### TASK REQUIREMENTS
The forum post about shipping from China and Hong Kong appears below. List every distinct proper name it contains (usernames, places, and organizations), giving each only once.

### TEXT PASSAGE
------------------------------
Recently things I've ordered arrive very fast, usually withing a week. I don't know how they do it. The shipping cost is higher than that of the item, yet they offer free shipping. Full online tracking is also provided. Somebody is subsidizing shipping and I hope it's not the USPS, I know they have some sort of agreement with the Hong Kong Post.
It's seems good for the consumer, but in the end it will really hurt domestic sellers, there's no way they can compete with an Asian seller when the prices as so much lower and delivery time will be basically the same.
intern101
New Member
posted: May. 30, 2012 @ 4:50p
I have ordered at least 100 things from sellers in China and Hong Kong. Only one the package never arrived; however, they sent another which did arrive.
Recently things I've ordered arrive very fast, usually withing a week. I don't know how they do it. The shipping cost is higher than that of the item, yet they offer free shipping. Full online tracking is also provided. Somebody is subsidizing shipping and I hope it's not the USPS, I know they have some sort of agreement with the Hong Kong Post.
It's seems good for the consumer, but in the end it will really hurt domestic sellers, there's no way they can compete with an Asian seller when the prices as so much lower and delivery time will be basically the same.
intern101
New Member
posted: May. 30, 2012 @ 4:54p
I have ordered at least 100 things from sellers in China and Hong Kong. Only one package never arrived; however, they sent another which did arrive.
Recently things I've ordered arrive very fast, usually within a week. I don't know how they do it. The shipping cost is higher than that of the item, yet they offer free shipping. Full online tracking is also provided. Somebody is subsidizing shipping and I hope it's not the USPS, I know they have some sort of agreement with the Hong Kong Post.
It's seems good for the consumer, but in the end it will really hurt domestic sellers and the economy, there's no way they can compete with an Asian seller when the prices as so much lower and delivery time will be basically the same.
------------------------------
Pixel coordinate grounding data:
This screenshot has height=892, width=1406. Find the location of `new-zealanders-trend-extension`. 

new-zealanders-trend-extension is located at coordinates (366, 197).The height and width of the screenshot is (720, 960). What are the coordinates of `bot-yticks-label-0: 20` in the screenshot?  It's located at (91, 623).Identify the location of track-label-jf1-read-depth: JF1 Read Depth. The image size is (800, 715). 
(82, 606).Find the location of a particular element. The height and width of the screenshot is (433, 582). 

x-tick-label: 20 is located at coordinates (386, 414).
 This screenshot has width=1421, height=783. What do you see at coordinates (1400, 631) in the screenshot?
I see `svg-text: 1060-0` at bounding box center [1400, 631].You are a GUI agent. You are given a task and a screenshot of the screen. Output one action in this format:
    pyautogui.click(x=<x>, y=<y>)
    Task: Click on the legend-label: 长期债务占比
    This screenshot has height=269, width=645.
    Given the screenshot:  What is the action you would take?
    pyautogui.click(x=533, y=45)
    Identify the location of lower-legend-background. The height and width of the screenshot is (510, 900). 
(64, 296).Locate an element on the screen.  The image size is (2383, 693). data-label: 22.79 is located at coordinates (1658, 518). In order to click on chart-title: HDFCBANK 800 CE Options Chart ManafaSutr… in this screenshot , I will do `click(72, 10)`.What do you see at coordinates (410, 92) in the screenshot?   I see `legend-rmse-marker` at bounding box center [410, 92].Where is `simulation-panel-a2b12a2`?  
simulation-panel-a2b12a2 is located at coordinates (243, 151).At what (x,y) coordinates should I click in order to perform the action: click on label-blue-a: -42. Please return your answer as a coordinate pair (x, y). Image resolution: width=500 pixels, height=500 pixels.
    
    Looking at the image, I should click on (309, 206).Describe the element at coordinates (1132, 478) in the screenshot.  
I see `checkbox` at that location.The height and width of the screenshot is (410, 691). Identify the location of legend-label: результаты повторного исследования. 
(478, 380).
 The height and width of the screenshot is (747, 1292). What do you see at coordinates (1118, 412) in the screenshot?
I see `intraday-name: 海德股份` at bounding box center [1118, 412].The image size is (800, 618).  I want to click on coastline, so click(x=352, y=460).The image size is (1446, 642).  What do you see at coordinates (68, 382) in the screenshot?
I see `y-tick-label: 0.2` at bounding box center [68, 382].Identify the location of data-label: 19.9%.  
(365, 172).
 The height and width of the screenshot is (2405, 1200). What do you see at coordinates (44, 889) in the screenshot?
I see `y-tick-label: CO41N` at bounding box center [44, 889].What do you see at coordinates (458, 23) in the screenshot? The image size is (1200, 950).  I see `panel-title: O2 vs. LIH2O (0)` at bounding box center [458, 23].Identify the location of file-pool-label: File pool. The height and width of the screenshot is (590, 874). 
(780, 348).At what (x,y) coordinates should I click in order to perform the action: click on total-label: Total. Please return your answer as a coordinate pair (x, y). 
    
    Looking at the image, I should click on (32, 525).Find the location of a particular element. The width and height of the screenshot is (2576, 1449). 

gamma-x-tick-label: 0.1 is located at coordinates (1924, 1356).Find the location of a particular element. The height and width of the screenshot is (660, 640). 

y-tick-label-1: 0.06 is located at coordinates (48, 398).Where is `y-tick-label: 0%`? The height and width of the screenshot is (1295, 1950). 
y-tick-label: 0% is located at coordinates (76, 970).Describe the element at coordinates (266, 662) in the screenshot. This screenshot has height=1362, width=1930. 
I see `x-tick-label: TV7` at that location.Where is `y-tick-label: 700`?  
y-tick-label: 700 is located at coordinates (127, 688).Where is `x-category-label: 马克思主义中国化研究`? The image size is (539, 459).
------------------------------
### TASK ANSWER
intern101, China, Hong Kong, USPS, Hong Kong Post